In response to a question posed by Betsy Durrant, this updated article appeared in the January 2009 Virginia LMSC newsletter:

 "Let me preface my remarks with some comments on our program. We are small, with about 20 swimmers, and over the years have attracted folks of very different abilities and experiences. Many are older, but we have gradually added youngsters in their 20's and 30's. We are blessed with a facility without the usage press of many in metropolitan areas, so we have the luxury of exclusive pool time, and some buffer for finishing up. Practices are 90 minutes three times weekly, but some folks are in the water two hours.

Our season begins in September and runs until the end of July. I have a general blueprint which focuses on endurance and basic skills early, builds toward scheduled meets, and takes swimmers as far as they are willing and able to go toward meeting their individual goals by season’s end.

Our workouts per session are the same for everyone in terms of skills and focus, but there are four levels with different distances and repetitions, sometimes skill readiness (i.e., dolphin for fly), and individual limits. 

We begin with deck warm up, very individual, with some cords, shakers, stretching, walking around pool deck. The advanced level swim workout averages about 3800 - 4000+ yards, the advanced 2 is about 3000 yards, the level I is about 2500 yards, and the level II is from 1500-1800 yards. I try to keep yardage from being the goal, stressing rather the learning, skills and opportunities for success.

There is an easy warm up series which repeats, until everyone is in, or for 15 minutes, whichever comes first. I stop folks (blow my "dreaded whistle"),  and with all eyes front, do a skill set, which is teaching and practice for about 5 minutes with a particular workout-related focus.
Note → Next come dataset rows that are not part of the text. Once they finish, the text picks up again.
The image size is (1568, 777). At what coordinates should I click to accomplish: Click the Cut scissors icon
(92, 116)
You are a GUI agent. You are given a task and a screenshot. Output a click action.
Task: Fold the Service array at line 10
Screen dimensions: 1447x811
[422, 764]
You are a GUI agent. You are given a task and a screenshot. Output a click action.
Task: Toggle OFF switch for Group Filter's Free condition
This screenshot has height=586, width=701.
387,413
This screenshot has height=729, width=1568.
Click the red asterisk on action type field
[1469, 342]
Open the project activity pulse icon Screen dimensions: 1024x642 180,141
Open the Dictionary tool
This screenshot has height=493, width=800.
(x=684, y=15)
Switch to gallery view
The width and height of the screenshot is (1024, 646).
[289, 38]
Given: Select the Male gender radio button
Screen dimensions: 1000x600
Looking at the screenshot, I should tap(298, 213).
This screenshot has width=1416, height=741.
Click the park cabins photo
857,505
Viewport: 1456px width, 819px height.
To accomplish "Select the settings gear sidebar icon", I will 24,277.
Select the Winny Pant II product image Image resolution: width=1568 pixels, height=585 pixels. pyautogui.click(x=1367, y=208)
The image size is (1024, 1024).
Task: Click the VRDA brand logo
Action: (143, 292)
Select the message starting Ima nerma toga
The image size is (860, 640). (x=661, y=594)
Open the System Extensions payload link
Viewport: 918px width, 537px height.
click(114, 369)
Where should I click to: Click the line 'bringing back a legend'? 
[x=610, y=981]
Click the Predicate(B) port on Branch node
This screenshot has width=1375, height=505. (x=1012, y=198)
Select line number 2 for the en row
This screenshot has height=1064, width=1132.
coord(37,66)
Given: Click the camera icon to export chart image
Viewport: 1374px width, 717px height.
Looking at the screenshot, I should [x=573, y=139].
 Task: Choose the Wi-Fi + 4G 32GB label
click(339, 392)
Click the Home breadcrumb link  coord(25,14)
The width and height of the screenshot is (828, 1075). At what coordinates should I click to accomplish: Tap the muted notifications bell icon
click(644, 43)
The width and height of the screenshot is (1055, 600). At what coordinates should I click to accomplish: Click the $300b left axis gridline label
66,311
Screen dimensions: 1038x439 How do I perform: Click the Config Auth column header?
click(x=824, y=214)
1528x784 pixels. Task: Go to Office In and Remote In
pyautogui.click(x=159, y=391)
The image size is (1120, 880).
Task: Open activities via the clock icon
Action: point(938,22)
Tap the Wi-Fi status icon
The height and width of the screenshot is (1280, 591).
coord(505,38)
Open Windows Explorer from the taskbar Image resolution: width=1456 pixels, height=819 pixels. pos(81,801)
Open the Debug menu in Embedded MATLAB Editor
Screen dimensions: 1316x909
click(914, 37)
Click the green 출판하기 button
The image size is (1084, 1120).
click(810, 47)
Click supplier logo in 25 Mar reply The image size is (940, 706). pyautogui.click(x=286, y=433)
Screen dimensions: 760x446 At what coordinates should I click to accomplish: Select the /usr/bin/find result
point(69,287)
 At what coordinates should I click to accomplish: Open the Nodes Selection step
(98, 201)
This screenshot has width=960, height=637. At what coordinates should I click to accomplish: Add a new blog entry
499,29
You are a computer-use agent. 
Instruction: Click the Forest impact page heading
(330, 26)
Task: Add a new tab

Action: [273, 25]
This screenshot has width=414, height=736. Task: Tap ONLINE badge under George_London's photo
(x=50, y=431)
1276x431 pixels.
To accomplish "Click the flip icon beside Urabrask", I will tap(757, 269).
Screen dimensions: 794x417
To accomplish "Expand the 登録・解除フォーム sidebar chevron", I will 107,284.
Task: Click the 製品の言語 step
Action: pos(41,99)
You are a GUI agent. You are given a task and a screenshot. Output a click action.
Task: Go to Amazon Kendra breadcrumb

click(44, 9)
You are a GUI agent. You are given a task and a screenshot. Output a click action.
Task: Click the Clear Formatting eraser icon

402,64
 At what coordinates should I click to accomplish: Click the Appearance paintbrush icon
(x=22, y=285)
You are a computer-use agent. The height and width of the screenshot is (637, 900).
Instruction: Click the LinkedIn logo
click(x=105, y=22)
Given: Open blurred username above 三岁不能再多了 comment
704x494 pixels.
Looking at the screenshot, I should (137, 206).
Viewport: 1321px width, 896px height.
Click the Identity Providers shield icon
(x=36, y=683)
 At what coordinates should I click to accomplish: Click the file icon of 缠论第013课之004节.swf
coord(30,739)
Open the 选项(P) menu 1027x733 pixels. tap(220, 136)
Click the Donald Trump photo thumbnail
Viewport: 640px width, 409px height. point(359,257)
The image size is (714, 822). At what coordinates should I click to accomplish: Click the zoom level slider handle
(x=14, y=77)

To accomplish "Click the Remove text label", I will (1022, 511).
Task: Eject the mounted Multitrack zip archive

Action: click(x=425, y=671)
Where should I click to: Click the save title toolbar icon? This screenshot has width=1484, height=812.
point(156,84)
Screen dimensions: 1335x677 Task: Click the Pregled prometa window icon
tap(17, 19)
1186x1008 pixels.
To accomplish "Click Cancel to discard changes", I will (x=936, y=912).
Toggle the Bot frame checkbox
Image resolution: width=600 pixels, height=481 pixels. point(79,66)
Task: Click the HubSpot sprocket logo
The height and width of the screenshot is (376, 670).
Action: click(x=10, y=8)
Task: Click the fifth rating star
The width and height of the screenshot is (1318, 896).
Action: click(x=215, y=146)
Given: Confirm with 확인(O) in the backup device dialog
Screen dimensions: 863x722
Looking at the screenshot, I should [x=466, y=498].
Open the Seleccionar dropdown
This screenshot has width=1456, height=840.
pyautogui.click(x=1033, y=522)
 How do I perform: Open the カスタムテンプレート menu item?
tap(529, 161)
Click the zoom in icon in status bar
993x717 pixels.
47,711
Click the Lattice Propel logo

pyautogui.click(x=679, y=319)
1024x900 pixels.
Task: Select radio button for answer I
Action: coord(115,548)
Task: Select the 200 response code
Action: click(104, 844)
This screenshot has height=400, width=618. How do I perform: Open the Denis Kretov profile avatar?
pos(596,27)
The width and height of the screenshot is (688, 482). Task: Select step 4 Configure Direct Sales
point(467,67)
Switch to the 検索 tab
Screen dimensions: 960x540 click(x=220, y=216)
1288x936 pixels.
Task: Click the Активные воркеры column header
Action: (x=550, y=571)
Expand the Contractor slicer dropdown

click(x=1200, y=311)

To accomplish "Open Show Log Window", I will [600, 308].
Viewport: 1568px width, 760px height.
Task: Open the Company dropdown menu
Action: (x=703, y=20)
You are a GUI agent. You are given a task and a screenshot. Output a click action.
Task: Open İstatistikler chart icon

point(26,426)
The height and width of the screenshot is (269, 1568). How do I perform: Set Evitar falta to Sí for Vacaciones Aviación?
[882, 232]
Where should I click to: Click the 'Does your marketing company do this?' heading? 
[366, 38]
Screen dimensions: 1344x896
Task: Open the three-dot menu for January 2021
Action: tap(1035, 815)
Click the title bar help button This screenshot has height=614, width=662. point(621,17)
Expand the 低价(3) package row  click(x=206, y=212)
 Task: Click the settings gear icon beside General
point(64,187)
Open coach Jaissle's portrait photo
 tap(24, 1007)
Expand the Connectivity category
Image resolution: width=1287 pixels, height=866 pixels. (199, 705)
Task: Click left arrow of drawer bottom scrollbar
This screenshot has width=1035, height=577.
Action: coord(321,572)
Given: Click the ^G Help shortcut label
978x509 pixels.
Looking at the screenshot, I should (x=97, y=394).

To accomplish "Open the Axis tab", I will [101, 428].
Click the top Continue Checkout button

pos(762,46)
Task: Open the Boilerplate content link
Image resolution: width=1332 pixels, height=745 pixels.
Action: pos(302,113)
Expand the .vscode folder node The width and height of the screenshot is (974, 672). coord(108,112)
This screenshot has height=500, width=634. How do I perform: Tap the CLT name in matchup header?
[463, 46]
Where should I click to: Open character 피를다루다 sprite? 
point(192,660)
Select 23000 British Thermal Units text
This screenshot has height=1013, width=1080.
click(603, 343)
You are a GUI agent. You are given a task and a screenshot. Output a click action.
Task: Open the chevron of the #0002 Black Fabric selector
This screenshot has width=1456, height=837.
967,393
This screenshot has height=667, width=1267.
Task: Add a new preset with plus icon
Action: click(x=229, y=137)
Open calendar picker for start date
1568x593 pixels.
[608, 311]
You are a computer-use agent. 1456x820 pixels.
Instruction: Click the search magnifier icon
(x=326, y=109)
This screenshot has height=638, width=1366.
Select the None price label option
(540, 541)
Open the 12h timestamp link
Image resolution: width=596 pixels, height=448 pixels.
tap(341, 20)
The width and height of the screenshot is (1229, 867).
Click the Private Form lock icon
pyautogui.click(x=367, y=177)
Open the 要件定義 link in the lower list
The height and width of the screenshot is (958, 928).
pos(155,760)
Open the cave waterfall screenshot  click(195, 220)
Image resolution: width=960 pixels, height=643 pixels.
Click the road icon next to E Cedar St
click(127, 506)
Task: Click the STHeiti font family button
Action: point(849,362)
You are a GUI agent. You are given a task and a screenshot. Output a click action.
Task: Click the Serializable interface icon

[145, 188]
In the early season I may do 1-2 weeks spotlighting one stroke, its drills, turns, etc., then move on to another stroke. Later the skill sets are more competition-oriented, i.e., finishes, starts, finer points. 

We use drills throughout the workout, even on intervals; some practices have more drills than others. Kicks and pulls, sometimes on intervals are also incorporated.

Because I have a low tolerance for boredom, I make every workout different and do not have one single format other than warm up, skill set, main set, and cool down. The main set is the "guts" of the workout, usually increasing in intensity and well into the anaerobic energy zone. This is where intervals, usually comprise the bulk of the yardage. With a particularly challenging set, I add some purposeful recovery swims, then notch it back up again. I also like ladder swims and broken distance swims for variety. Regular sprints are important, especially in meet readiness; they may either be at beginning of the main set or, more often, after building up to them with some challenges. 

The cool down is where I encourage drills and "mindful" or "aware" swimming. It is a time not only to bring pulse and breathing rate down, but to savor the lessons learned in practice, repeating emphasis skills or drills.  I like "water feel" at the beginning and end of a workout.”